In this article, we explore these vast peaks, starting with the biggest one of all.

Denali

Denali range. (Credit: Drew Green via iStock)

The highest mountain in Alaska, and indeed the entire continent, is Denali. A granite behemoth lifted from the earth’s crust, it soars 20,310 feet above sea level. In a global context, this doesn’t even earn it a rank within the top 100 of the world’s highest mountains. But by a slightly different standard, it bests Everest as the world’s tallest mountain on land. When measured from base to summit rather than from sea level, Denali comes in at 18,000 feet, over a mile taller than Everest’s 12,000 feet.

Found around 130 miles northwest of the city of Anchorage, it’s the highest peak in the Alaska Range, itself part of the North American Cordillera. Its formation was the result of tectonic activity some 60 million years in the making and still going.
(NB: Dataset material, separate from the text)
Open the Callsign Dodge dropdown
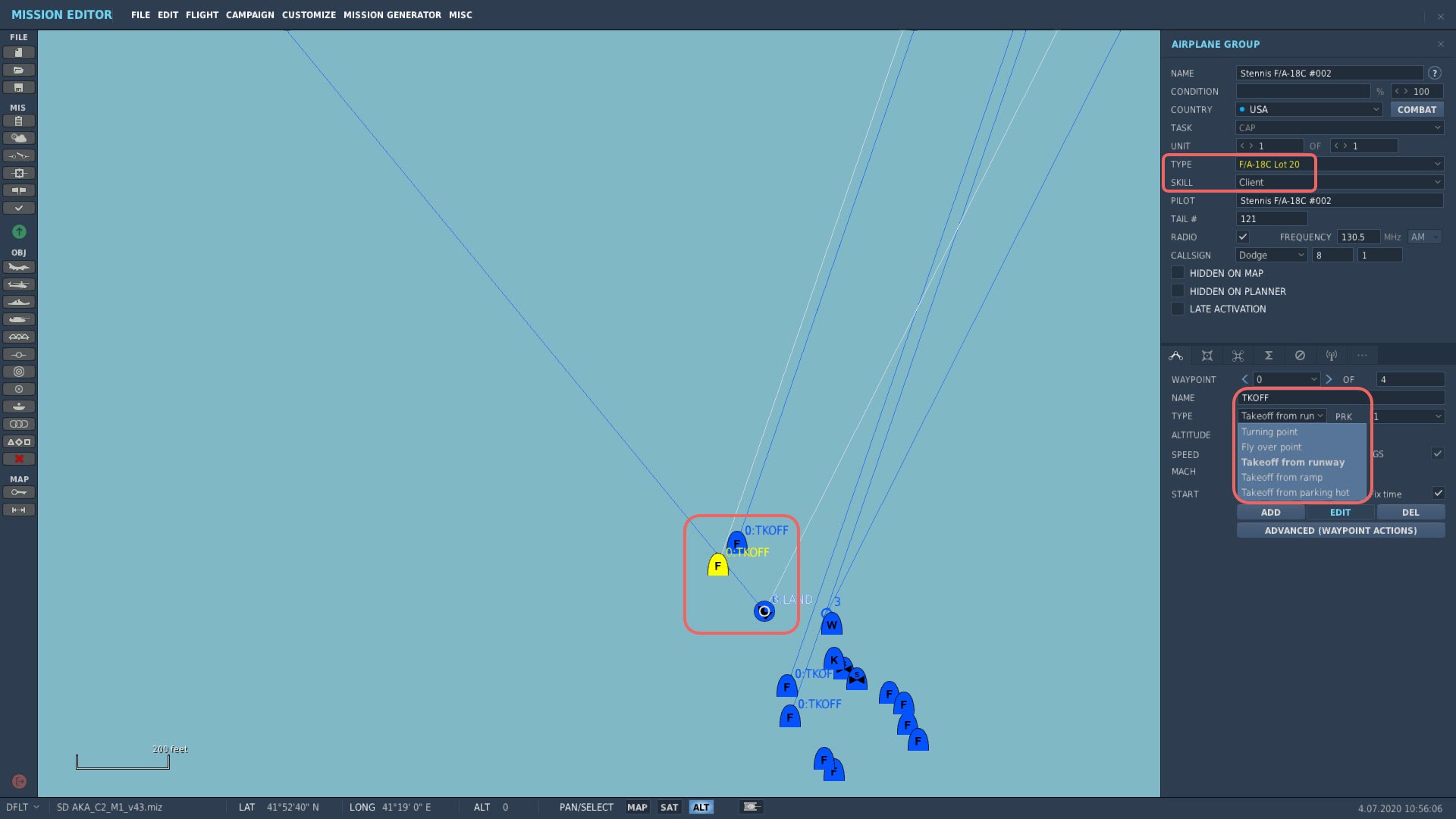 click(x=1271, y=255)
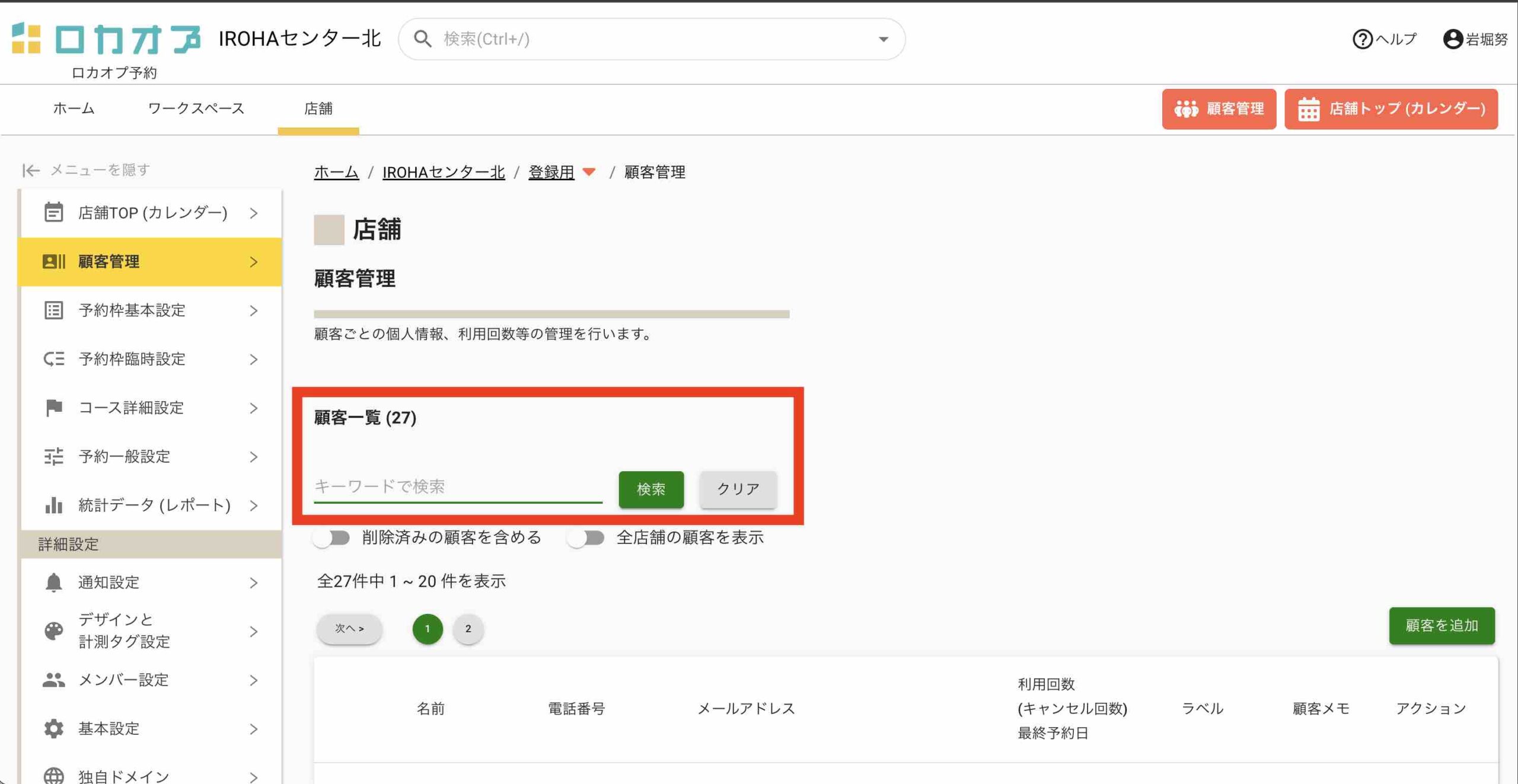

In fact, Denali still grows at a rate of 0.06 inches a year. Conditions on Denali are notoriously extreme, with temperatures known to drop to minus 70 degrees centigrade, and winds to reach 150 miles per hour. Often said to exist within eternal winter, it’s permanently encased in snow in its home of Denali National Park.

The pinnacle of the tallest mountains in Alaska has had many names over the course of history, including a stint as Mount Mckinley. Indigenous groups from different places around the mountain had their own unique names for it in different Athabaskan languages. Denali derives from the Koyukon language and is said to mean either “Big Mountain” or “Home of the Sun.”

Mount Saint Elias

Mount Saint Elias and Mount Logan, Alaska. (Credit: Andrew Peacock via Getty Images)

Located far south along the Alaska-Yukon border, Mount Saint Elias rises roughly 18,008 feet. This ranks it second among the highest mountains in Alaska. And that’s not all. Despite being the namesake of its range, it’s not the highest of the Saint Elias Mountains, but second to Mount Logan, which is located across the border in Canada. Formed by tectonic forces over some 200 million years, this is the highest coastal mountain range on the planet. The indigenous Tlingit name for the mountain, Was’eitushaa, means “mountain at the head of Icy Bay,” Was’ei being the Tlingit name for Icy Bay.

Mount Foraker

Mount Foraker in Denali National Park. (Credit: Daniel H. Bailey via Getty Images)

Just 14 miles from Denali, within the same national park, is the third of Alaska’s highest mountains. Rising to 17,400 feet, Mount Foraker is part of the Alaska Range. Whilst its English name is after a 19th century US senator, it bore several indigenous names, the best known of which translated as “Denali’s Wife.”

Mount Bona

The Mount Bona area of the Wrangell Mountains, Alaska (Credit: Historical / Contributor via Getty Images)

In the heart of the UNESCO-listed Wrangell–Saint Elias National Park, Mount Bona ranks fourth in the list of the tallest mountains in Alaska with an elevation of approximately 16,421 feet. What’s more, despite being blanketed by snow and ice, it’s also the highest volcano in the US. Along with its twin, Mount Churchill, Bona is a composite or stratovolcano. Part of the Saint Elias Mountains, its location at their junction with the Wrangell range means it is sometimes listed among them instead.

Mount Blackburn

Mount Blackburn, Wrangell mountains, Alaska. (Credit: Andrew Peacock via Getty Images)

And, speaking of the Wrangell Mountains, their highest peak is Mount Blackburn or “K’ats’i Tl’aadi” in the Ahtna language. This 16,390-foot volcano, the second highest in the US after Bona, is also the fifth highest mountain in Alaska. Sitting at the head of the Kennicott Glacier, it is its main source of ice.

The Biggest Mountains of Alaska

Mount McKinley, Denali, Alaska. (Credit: Gleb Tarro via Getty Images)

From their unique environments to their cultural significance, geological beginnings to their grand scale, there’s no doubt that Alaska’s highest mountains are extraordinary. Not only do they top numerous lists in the US, North America, even the world but many of them are even protected in a UNESCO World Heritage site.